*ABOUT THIS TASK:*
In the article below on the Los Angeles city budget, set down the passage word for word, beginning at the words "Garcetti signs pandemic" and stopping after "housing and services.".

*EXTRACT TO READ:*
Garcetti signs pandemic recovery-steeped LA city budget, following months of financial uncertainties
Los Angeles Mayor Eric Garcetti on Wednesday signed off on a $11.2 billion city budget that helps the city chart a recovery path out of the pandemic, following a rocky year of financial uncertainties for the city.
Garcetti, joined by the City Council’s budget chair Paul Krekorian and other council members at City Hall, said the budget included the highest amount of funding the city has ever allocated toward homelessness, in the form of $1 billion in spending on housing and services.
The spending plan also includes a so-called “justice” budget — $1 billion to go toward a variety of public benefit programs and initiatives to “reimagine” how the city promotes public safety, beyond law enforcement. Among the more unique initiatives include a pilot guaranteed basic-income program that will be rolled out to single parents and an unarmed 911 response team.
The budget also includes an “al fresco” program to help restaurants set up outdoor dining, and a homelessness crisis-response program.
The the budget for the fiscal year 2021-2022, which begins July 1, is boosted by more than $700 million in federal aid money from the American Rescue Plan. That amount represents the second half of the approximately $1.3 billion in aid that city is expected to receive. The first half was expected to be spent on repairing revenue shortfall in the current fiscal year that was brought on by the shutdown of major sectors of the economy during the pandemic.
Some city leaders and employee groups held out some hope during the first part of this fiscal year for federal aid to cover municipal budget woes that was not answered. By the time that aid had swooped in around February to help patch up the city’s coffers, city leaders had for the most part sorted through some of this past year’s financial uncertainties, which had prompted proposals of furloughs and layoffs.
Ultimately, those types of cost-cutting proposals affecting the city workforce were temporarily headed off following labor negotiations with city’s civilian employee and the police and firefighter unions, in which some planned pay raises were delayed.

*DATASET ENTRIES:*
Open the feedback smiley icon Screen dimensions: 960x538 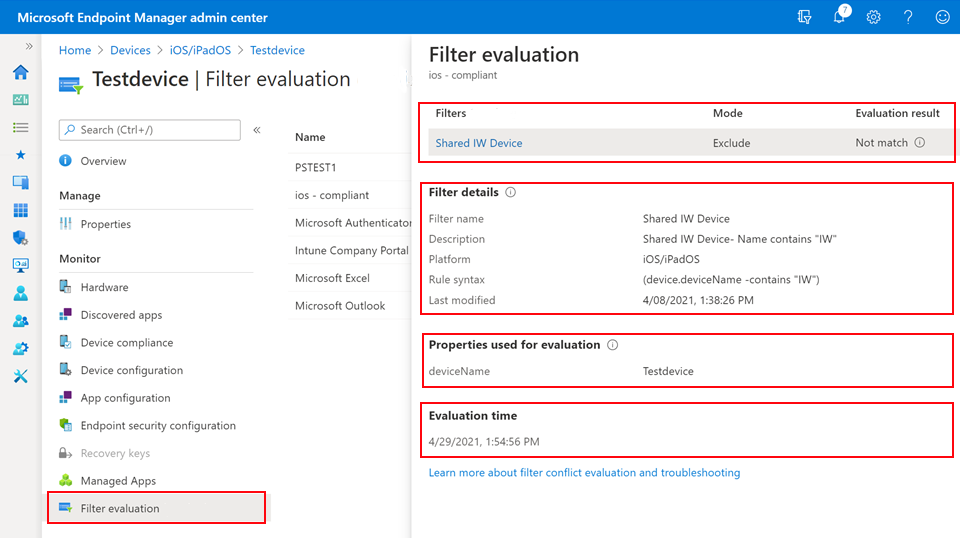941,17
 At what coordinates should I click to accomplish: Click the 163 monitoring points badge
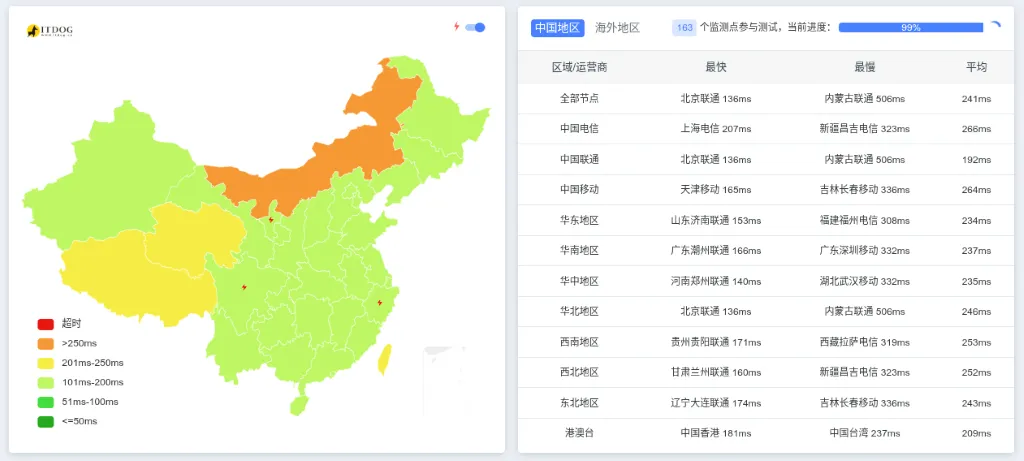[685, 28]
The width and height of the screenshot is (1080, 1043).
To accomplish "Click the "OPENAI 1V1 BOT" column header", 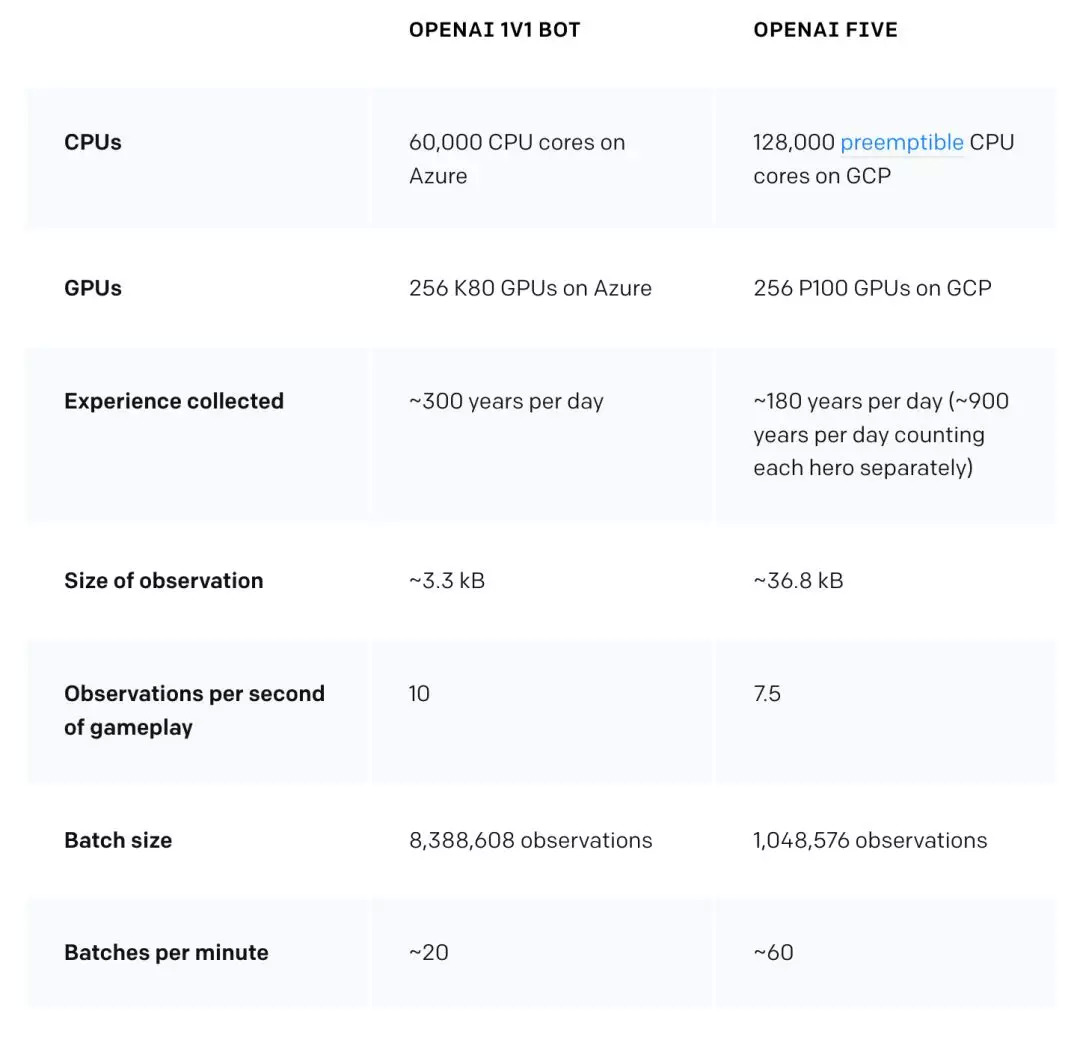I will tap(494, 30).
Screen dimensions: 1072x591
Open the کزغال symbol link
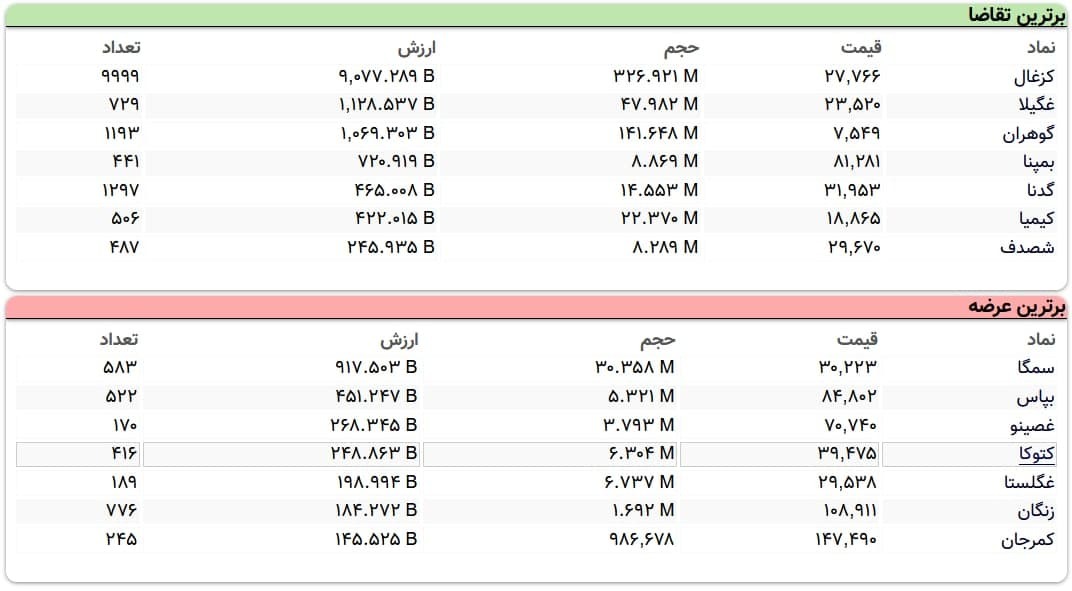(1034, 76)
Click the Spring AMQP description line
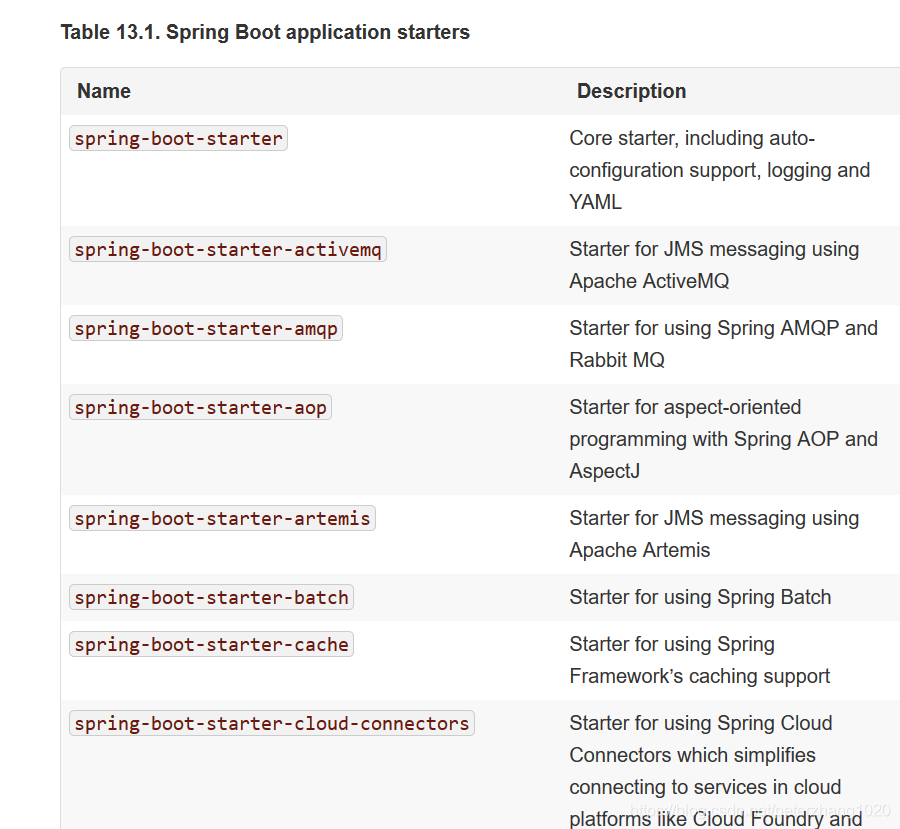Image resolution: width=900 pixels, height=829 pixels. 723,328
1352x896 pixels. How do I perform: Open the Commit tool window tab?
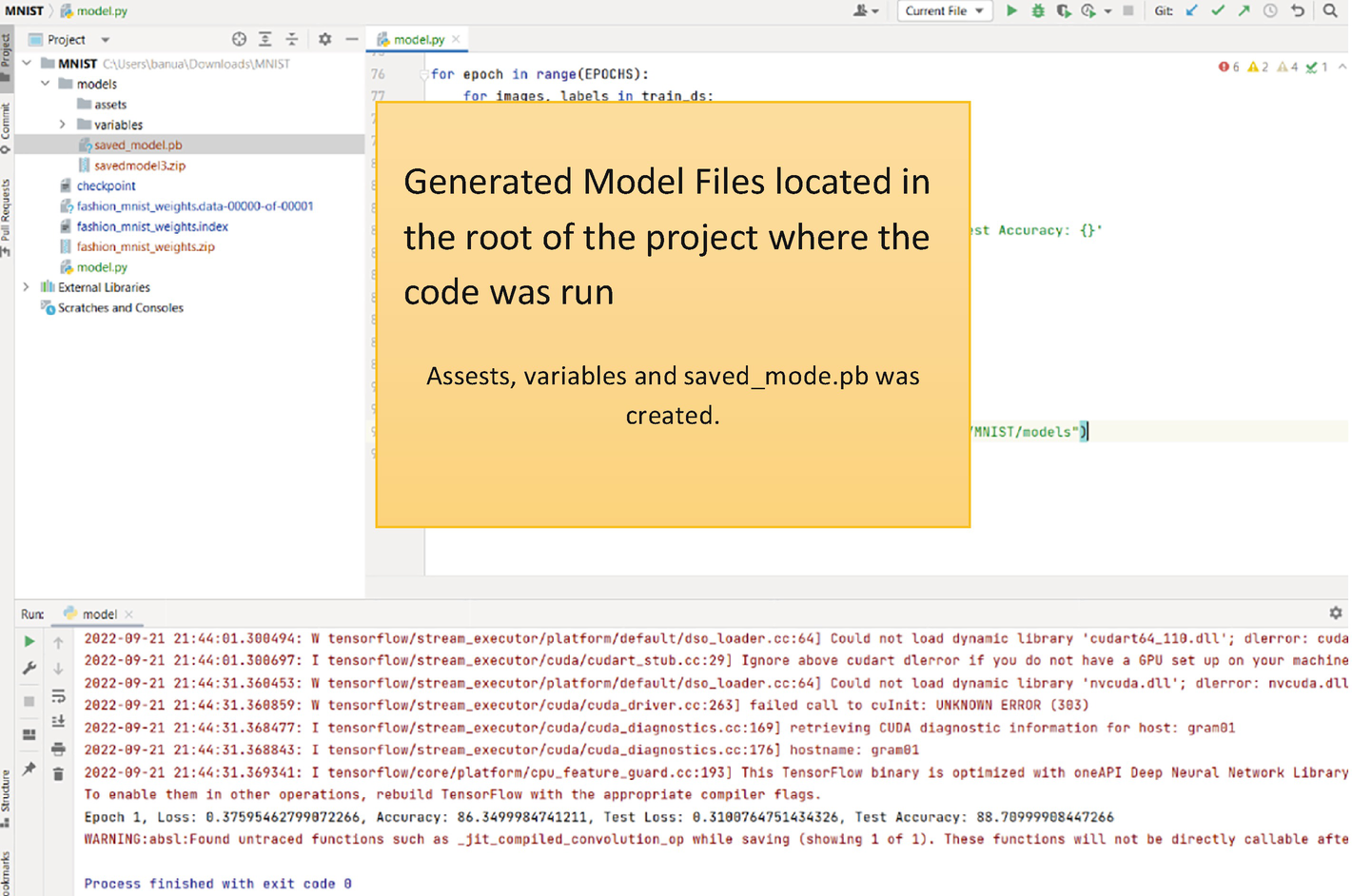click(x=6, y=127)
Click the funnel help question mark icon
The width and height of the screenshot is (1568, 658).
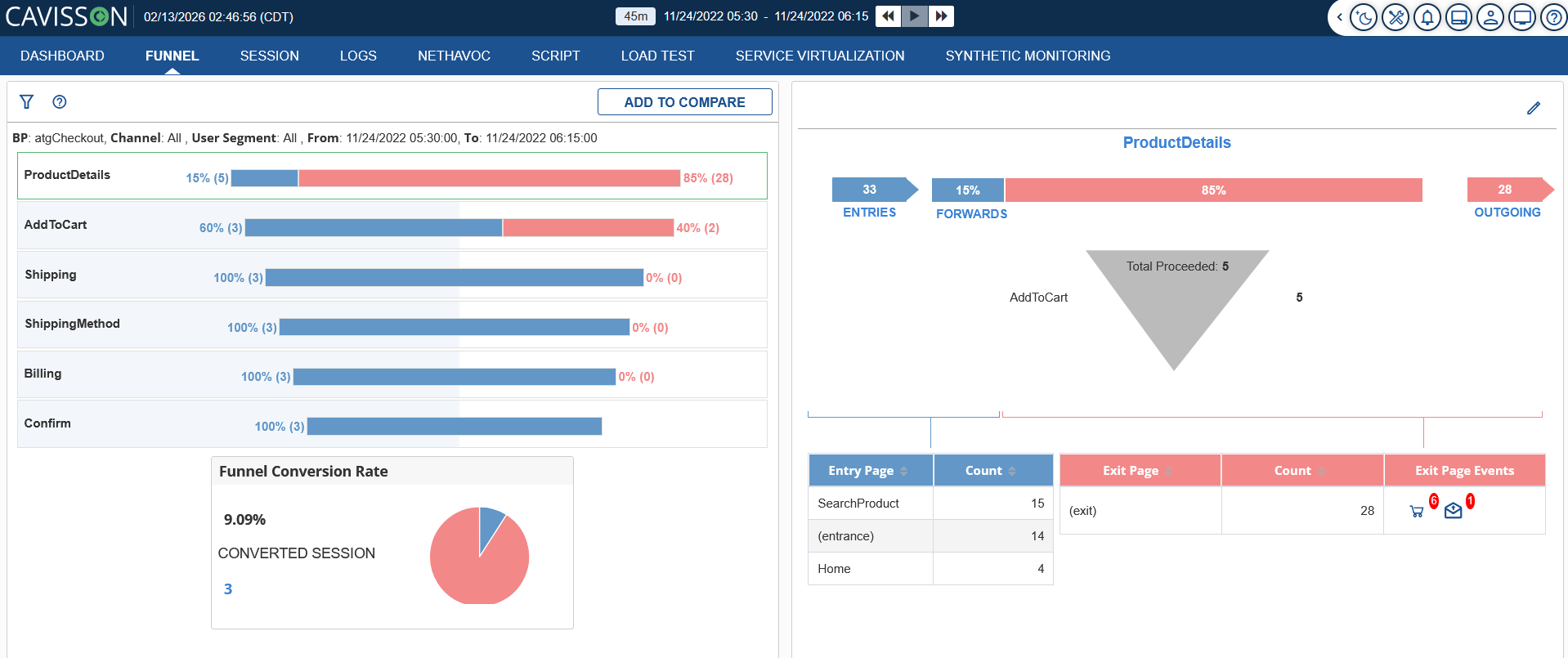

*SOLUTION:*
Garcetti signs pandemic recovery-steeped LA city budget, following months of financial uncertainties
Los Angeles Mayor Eric Garcetti on Wednesday signed off on a $11.2 billion city budget that helps the city chart a recovery path out of the pandemic, following a rocky year of financial uncertainties for the city.
Garcetti, joined by the City Council’s budget chair Paul Krekorian and other council members at City Hall, said the budget included the highest amount of funding the city has ever allocated toward homelessness, in the form of $1 billion in spending on housing and services.